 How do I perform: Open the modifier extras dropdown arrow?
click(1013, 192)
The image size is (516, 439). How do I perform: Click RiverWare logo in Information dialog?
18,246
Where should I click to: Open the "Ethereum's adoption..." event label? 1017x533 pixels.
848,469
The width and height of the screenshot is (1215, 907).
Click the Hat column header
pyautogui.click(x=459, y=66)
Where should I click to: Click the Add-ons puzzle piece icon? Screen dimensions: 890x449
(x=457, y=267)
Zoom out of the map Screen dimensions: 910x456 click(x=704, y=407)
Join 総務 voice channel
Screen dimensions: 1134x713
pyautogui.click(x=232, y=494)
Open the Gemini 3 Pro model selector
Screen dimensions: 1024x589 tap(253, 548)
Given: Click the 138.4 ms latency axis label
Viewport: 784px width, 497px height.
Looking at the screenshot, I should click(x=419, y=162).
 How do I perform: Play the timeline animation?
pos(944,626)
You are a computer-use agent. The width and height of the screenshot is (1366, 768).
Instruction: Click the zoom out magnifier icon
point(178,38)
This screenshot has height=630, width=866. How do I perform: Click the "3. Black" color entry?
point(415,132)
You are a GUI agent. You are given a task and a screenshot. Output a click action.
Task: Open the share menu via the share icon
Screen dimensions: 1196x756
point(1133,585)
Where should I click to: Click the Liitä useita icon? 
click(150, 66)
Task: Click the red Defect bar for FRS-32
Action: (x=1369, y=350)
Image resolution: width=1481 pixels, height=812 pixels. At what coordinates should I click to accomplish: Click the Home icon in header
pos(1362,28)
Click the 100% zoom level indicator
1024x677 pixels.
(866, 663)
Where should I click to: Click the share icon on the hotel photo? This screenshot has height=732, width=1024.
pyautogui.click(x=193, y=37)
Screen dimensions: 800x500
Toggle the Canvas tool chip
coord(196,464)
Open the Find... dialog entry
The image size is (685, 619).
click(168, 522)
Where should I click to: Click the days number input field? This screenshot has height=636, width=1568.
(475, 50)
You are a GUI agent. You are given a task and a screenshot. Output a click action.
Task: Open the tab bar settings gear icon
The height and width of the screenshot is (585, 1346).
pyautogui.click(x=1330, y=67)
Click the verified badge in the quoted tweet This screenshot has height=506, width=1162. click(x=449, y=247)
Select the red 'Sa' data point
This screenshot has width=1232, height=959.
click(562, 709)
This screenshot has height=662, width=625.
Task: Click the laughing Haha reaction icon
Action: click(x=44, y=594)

########

The data above is to be returned exactly, with nothing altered.

 How do I perform: Open the modifier extras dropdown arrow?
click(1013, 192)
The image size is (516, 439). How do I perform: Click RiverWare logo in Information dialog?
18,246
Where should I click to: Open the "Ethereum's adoption..." event label? 1017x533 pixels.
848,469
The width and height of the screenshot is (1215, 907).
Click the Hat column header
pyautogui.click(x=459, y=66)
Where should I click to: Click the Add-ons puzzle piece icon? Screen dimensions: 890x449
(x=457, y=267)
Zoom out of the map Screen dimensions: 910x456 click(x=704, y=407)
Join 総務 voice channel
Screen dimensions: 1134x713
pyautogui.click(x=232, y=494)
Open the Gemini 3 Pro model selector
Screen dimensions: 1024x589 tap(253, 548)
Given: Click the 138.4 ms latency axis label
Viewport: 784px width, 497px height.
Looking at the screenshot, I should click(x=419, y=162).
 How do I perform: Play the timeline animation?
pos(944,626)
You are a computer-use agent. The width and height of the screenshot is (1366, 768).
Instruction: Click the zoom out magnifier icon
point(178,38)
This screenshot has height=630, width=866. How do I perform: Click the "3. Black" color entry?
point(415,132)
You are a GUI agent. You are given a task and a screenshot. Output a click action.
Task: Open the share menu via the share icon
Screen dimensions: 1196x756
point(1133,585)
Where should I click to: Click the Liitä useita icon? 
click(150, 66)
Task: Click the red Defect bar for FRS-32
Action: (x=1369, y=350)
Image resolution: width=1481 pixels, height=812 pixels. At what coordinates should I click to accomplish: Click the Home icon in header
pos(1362,28)
Click the 100% zoom level indicator
1024x677 pixels.
(866, 663)
Where should I click to: Click the share icon on the hotel photo? This screenshot has height=732, width=1024.
pyautogui.click(x=193, y=37)
Screen dimensions: 800x500
Toggle the Canvas tool chip
coord(196,464)
Open the Find... dialog entry
The image size is (685, 619).
click(168, 522)
Where should I click to: Click the days number input field? This screenshot has height=636, width=1568.
(475, 50)
You are a GUI agent. You are given a task and a screenshot. Output a click action.
Task: Open the tab bar settings gear icon
The height and width of the screenshot is (585, 1346).
pyautogui.click(x=1330, y=67)
Click the verified badge in the quoted tweet This screenshot has height=506, width=1162. click(x=449, y=247)
Select the red 'Sa' data point
This screenshot has width=1232, height=959.
click(562, 709)
This screenshot has height=662, width=625.
Task: Click the laughing Haha reaction icon
Action: click(x=44, y=594)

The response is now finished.